## Start

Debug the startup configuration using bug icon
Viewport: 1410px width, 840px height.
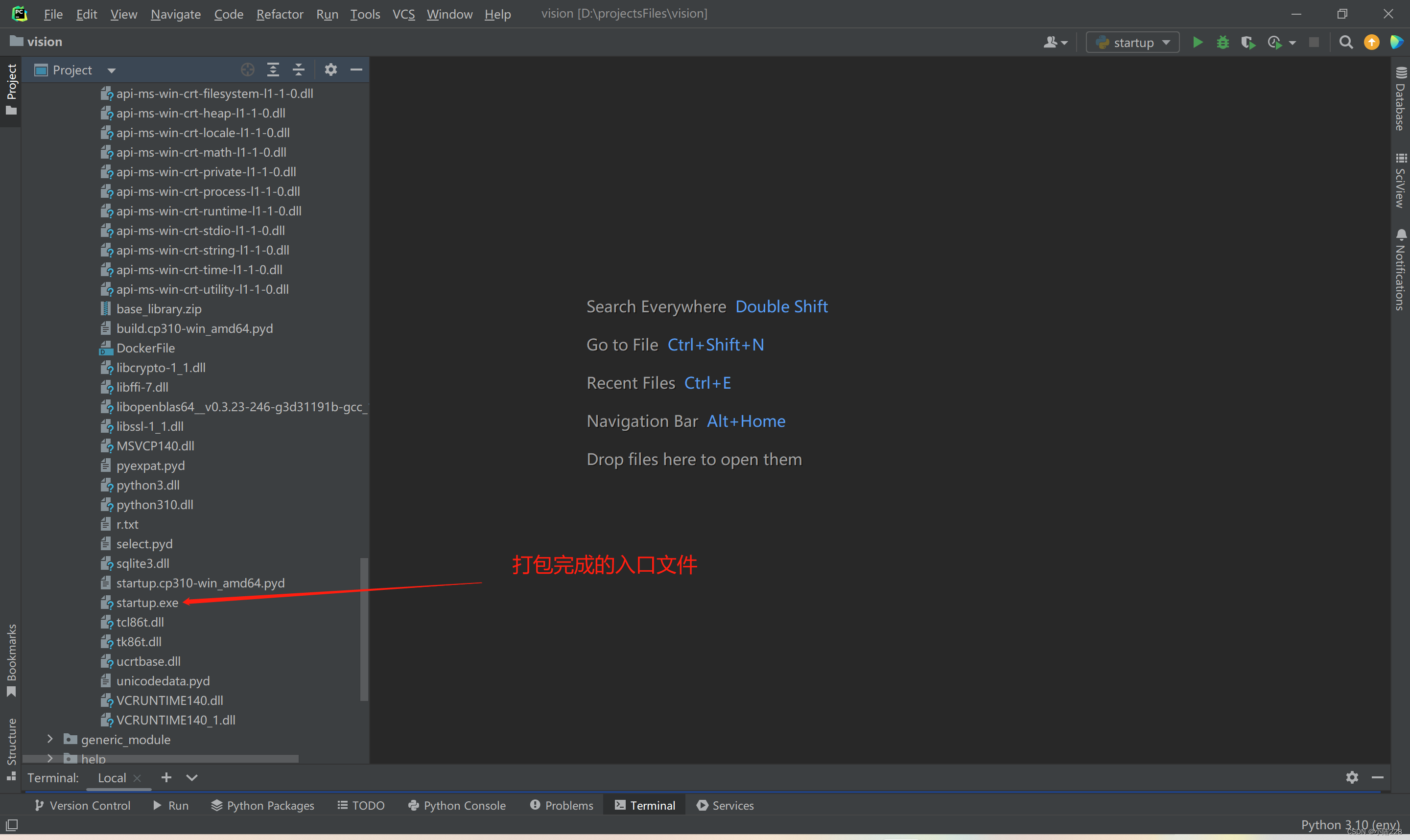click(1222, 42)
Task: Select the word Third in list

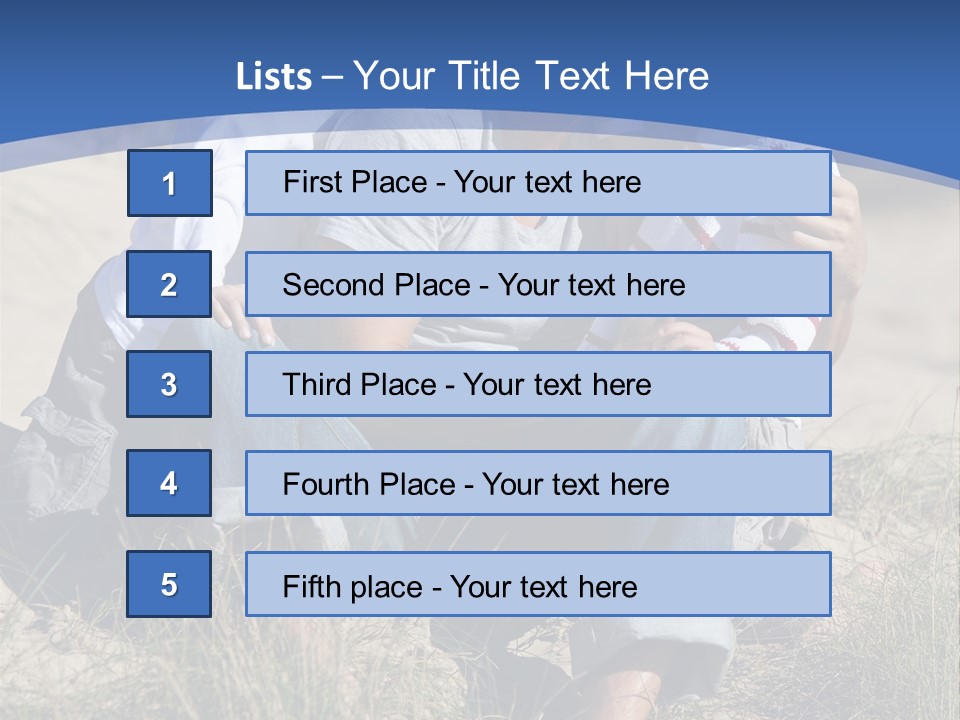Action: [317, 384]
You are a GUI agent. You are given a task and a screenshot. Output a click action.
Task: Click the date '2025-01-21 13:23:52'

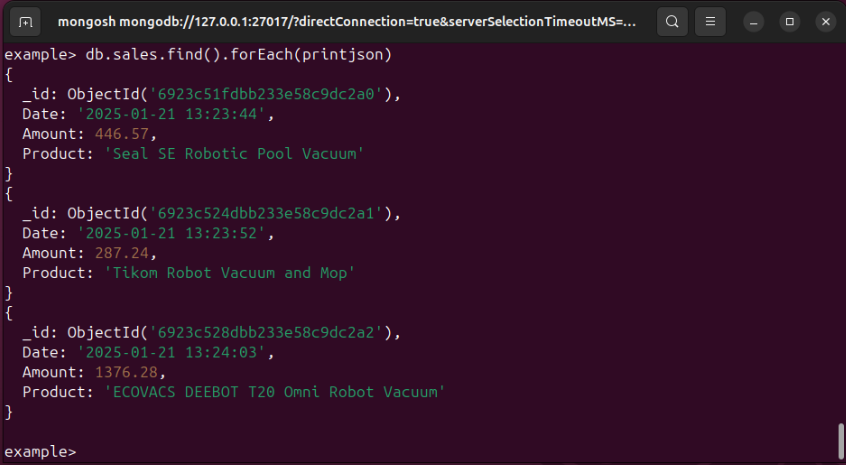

## End

◆ **SHORT TASK**: Copy every line of the listing above word for word, leaving out the pictures.

◆ **EXERCISE RESULT**:
Debug the startup configuration using bug icon
Viewport: 1410px width, 840px height.
click(1222, 42)
Task: Select the word Third in list

Action: [317, 384]
You are a GUI agent. You are given a task and a screenshot. Output a click action.
Task: Click the date '2025-01-21 13:23:52'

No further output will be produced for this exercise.